Lyon Group, one of Australia’s most ambitious solar and storage developers, has become embroiled in an escalating court battle with US solar giant First Solar, just as it seeks to complete a mooted sale of some of its biggest projects.
First Solar, which has sought the winding up of a Lyon Group unit over an unpaid loan, has succeeded in obtaining an injunction against Lyon from selling certain assets pending a resolution of the dispute.
It is not clear which of the assets are affected, or if it includes the assets that Lyon last week described as one of the “biggest M&A plays unfolding in Australia right now”.
“Major global players are keen to purchase Australia’s only imminent dispatchable new renewables projects because they will deliver commercial returns, with no government funding,” the company CEO David Green said in a statement announcing the sales last week.

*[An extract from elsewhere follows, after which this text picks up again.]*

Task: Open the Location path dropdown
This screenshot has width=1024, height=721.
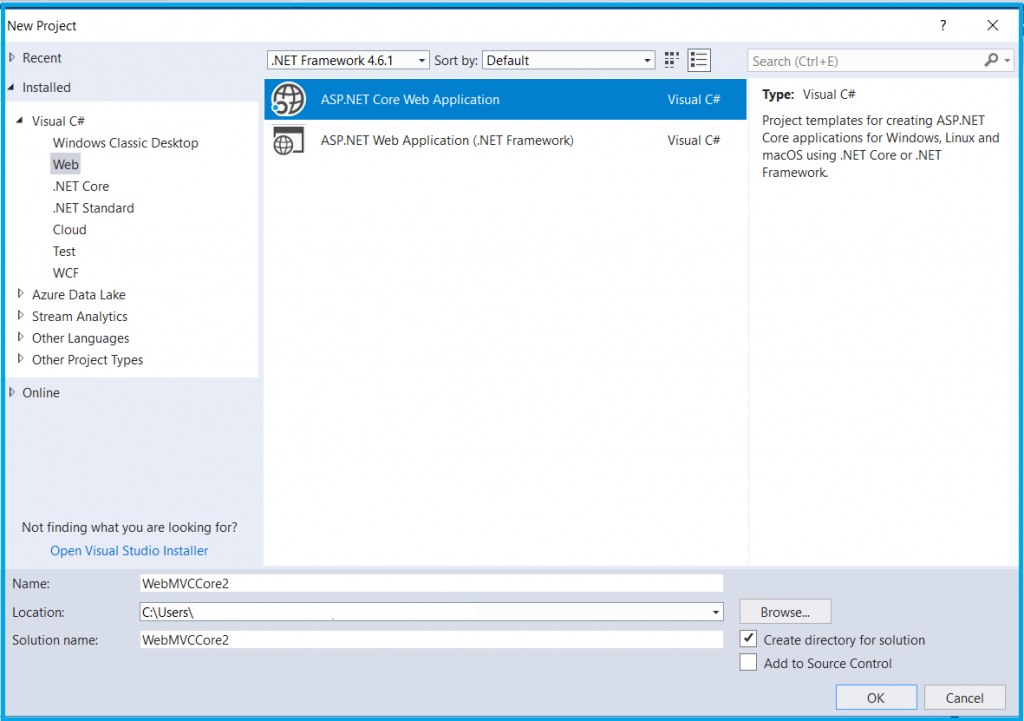Action: coord(715,612)

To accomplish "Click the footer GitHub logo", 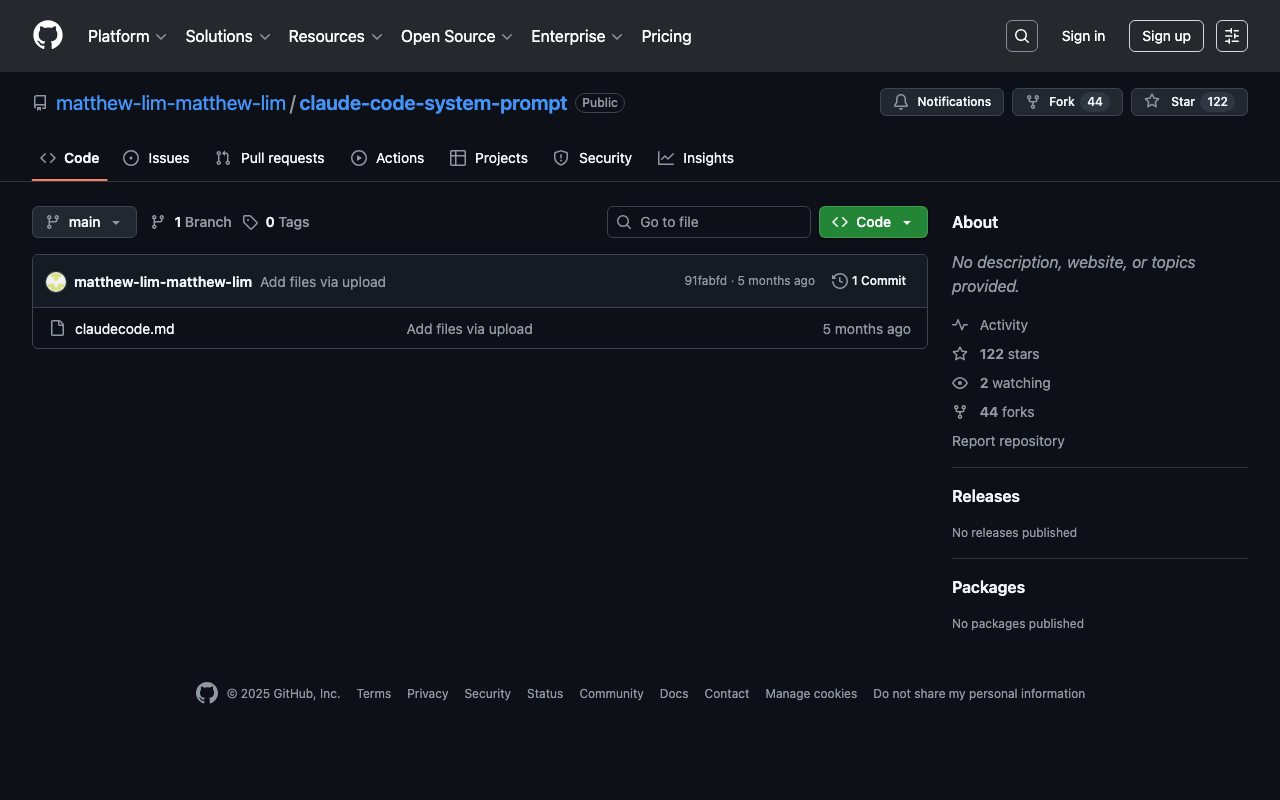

The projects for sale include:
The Lakeland project in Cape York, Queensland (55MW solar + 20MW/80MWh storage); the Nowingi solar and storage project in Victoria (250 MW + 80MW/320MWh); and the Riverland project in South Australia (240MW + 100MW/400MWh, with up to 330MW solar including stage 2).
Lyon has played down the action by First Solar, describing it as a “garden variety” contractual dispute that would not affect the sales process.
“A Lyon entity is involved in a small change, garden variety contractual dispute with First Solar,” a spokesman said in an emailed statement in response to a query from RenewEconomy.
“The contract stipulates that it should be resolved by arbitration. Lyon has been seeking to resolve the dispute under the relevant clauses of the contract.”
A spokesman for First Solar said only that: “I’m unable comment on matters currently before the Courts.”
First Solar was named as preferred supplier of solar modules at the early stages of several of the Lyon projects, and the dispute appears to centre around a loan made by First Solar to Lyon of $280,000.
The dispute escalated in late October, when the Australian Securities and Investment Commission posted an insolvency notice advising that First Solar had applied to wind up Lyon Infrastructure Investments Pty Ltd.
First Solar also won a federal Court order for ASIC to reinstate the company, which had been de-registered.
The two parties returned to Federal Court last Friday, where a stay of proceedings was agreed, pending a further hearing in late December, and another Lyon group company agreed to “stand in the shoes” of the once deregistered subsidiary.
Amid all this, Lyon says it hopes to seal the sale of its first tranche of projects by mid-December.
It says it has the largest pipeline of solar and storage projects in the country – 1700MW of solar and 1000MW of battery storage, including the Kingfisher project near Olympic Dam, and other unspecified projects in South Australia, Victoria, NSW, and Queensland
“We are at the last stage of selling our three most advanced projects,” Green told the Large Scale Solar and Storage conference co-hosted by RenewEconomy in Sydney on Tuesday.
“The comments we are getting from bidders and bankers, is that they are seeing a major shift in sentiment and risk profile for stand alone wind and solar,” he said, before adding: “Banks are saying they don’t want to provide finance for those sort of (stand-alone) projects any more.”
Green also unveiled what he described as a “unique” contract – fast dispatch renewable power purchase agreements – that would allow buyers to contract dispatchable power at a far cheaper price than gas peaking plant.
He said this unique contract – able to deliver power within 300 milliseconds – was a “market disruptor” arriving several years before the implementation of 5-minute settlement periods.
He said the contracting would be able to be delivered to market in the first quarter of 2019, presumably when the first of the mooted projects was completed.